At the same time, Indigenous people also lost the right to hunt whenever they wanted. They were now confined to specific seasons set by BC game wardens hostile to First Nations hunters. There was no need for Aboriginal people to hunt deer out of season in the fall, the province’s game warden told a Royal Commission in 1913: “In many places there is work for Indians haying and harvesting. Giving Indians permits to hunt deer at this time of year simply encourages them to do nothing else.”

Indigenous Sealers

For forty years, the prowess of First Nations’ hunters dominated the risky but immensely profitable quest for fur seals on the wild, open waters of the Pacific. At the height of this quest, up to...
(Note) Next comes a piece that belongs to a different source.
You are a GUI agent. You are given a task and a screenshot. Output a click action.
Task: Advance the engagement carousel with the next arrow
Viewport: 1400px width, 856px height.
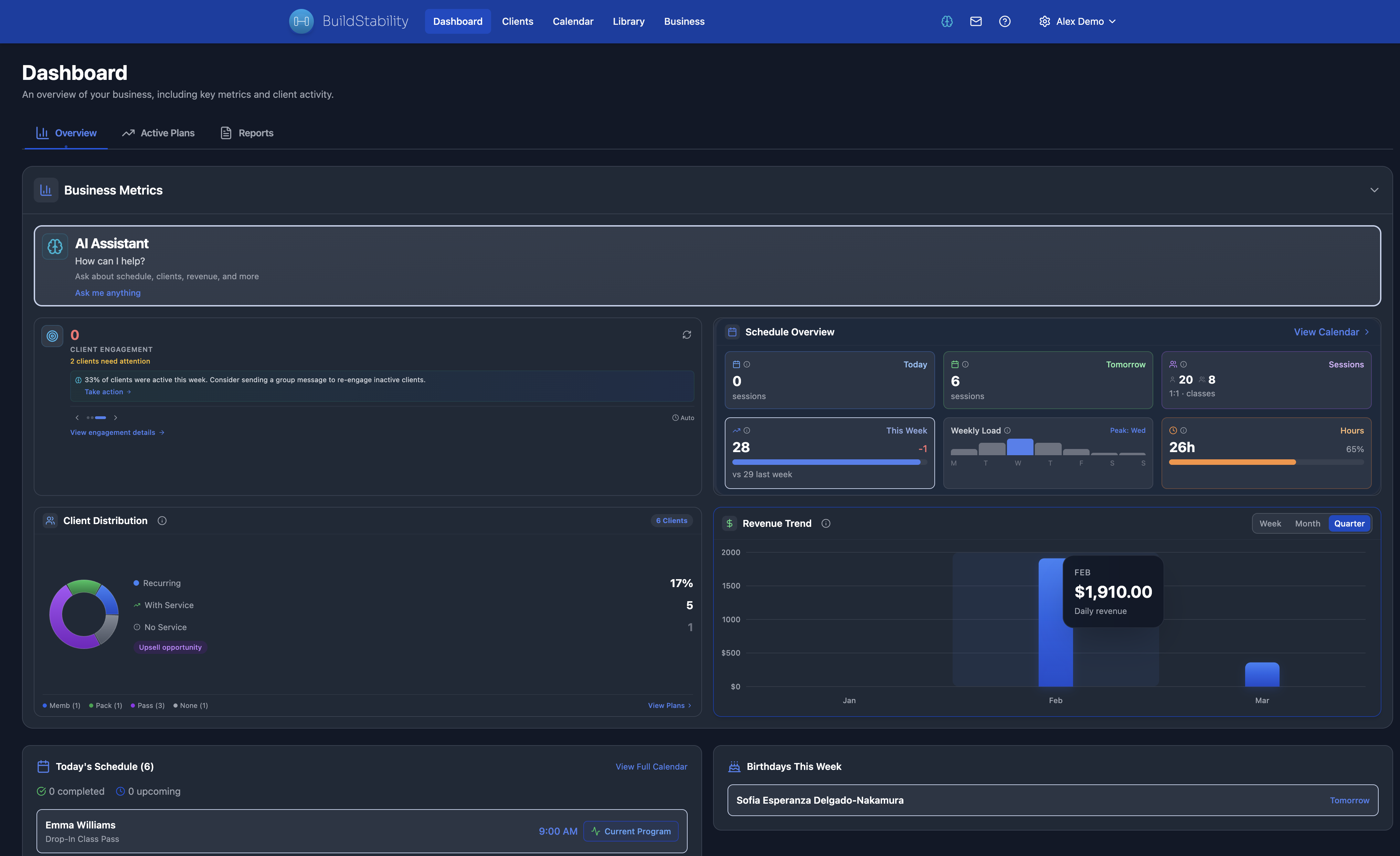[x=115, y=417]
There were pockets—such as the Vancouver docks, the northern fishing and canning industry, and Fraser Valley hop fields—where Indigenous labourers remained a significant part of the workforce. But new fishing restrictions were another hardship. Upstream fishing weirs, traps and reef nets that Indigenous fishers had used for centuries to catch returning salmon were banned. Indigenous people were prohibited from selling salmon caught during their food fisheries, which were heavily regulated as well. And the large majority of commercial fishing licences were now issued to individuals rather than through canneries; Indigenous fishermen found it hard to acquire these licences, granted almost willy-nilly to whites and Nikkei. Noting the bewildering array of regulations that governed their once untrammelled right to hunt and fish, elder Peter Webster lamented, “All of these things made it easy to get into trouble with the law. I think a lot of us became ‘criminals’ without really knowing the reason.”

A traditional Indigenous salmon weir across the Cowichan River in the late 1860s. They were later banned as part of a deliberate strategy to drastically reduce the Indigenous share of salmon they once had all to themselves. Image C-09260, Royal BC Museum and Archives.

Ironically, amid all the division, there was a consistent call by union leaders during the first decade of the new century for greater unity to confront the forces of capitalism. On May 2, 1910, twenty-six delegates met in Vancouver to form labourers’ first province-wide organization, the BC Federation of Labor. Although the Federation would have several reincarnations in the years ahead, it was radical from the start. Pledging itself to unceasing struggle for the eight-hour day, the new organization declared that the future belonged “to the only useful people in human society—the working class.” Unions rushed to join. Within a year, it was able to take a 50 percent interest in the VTLC’s labour newspaper, The Western Wage Earner, and rename it The British Columbia Federationist, which became one of the most comprehensive labour publications in North America.

Delegates and officers of the BC Federation of Labor’s historic first convention at the Labor Hall in Victoria, March 13-15, 1911. UBC Rare Books and Special Collections, 1429-1.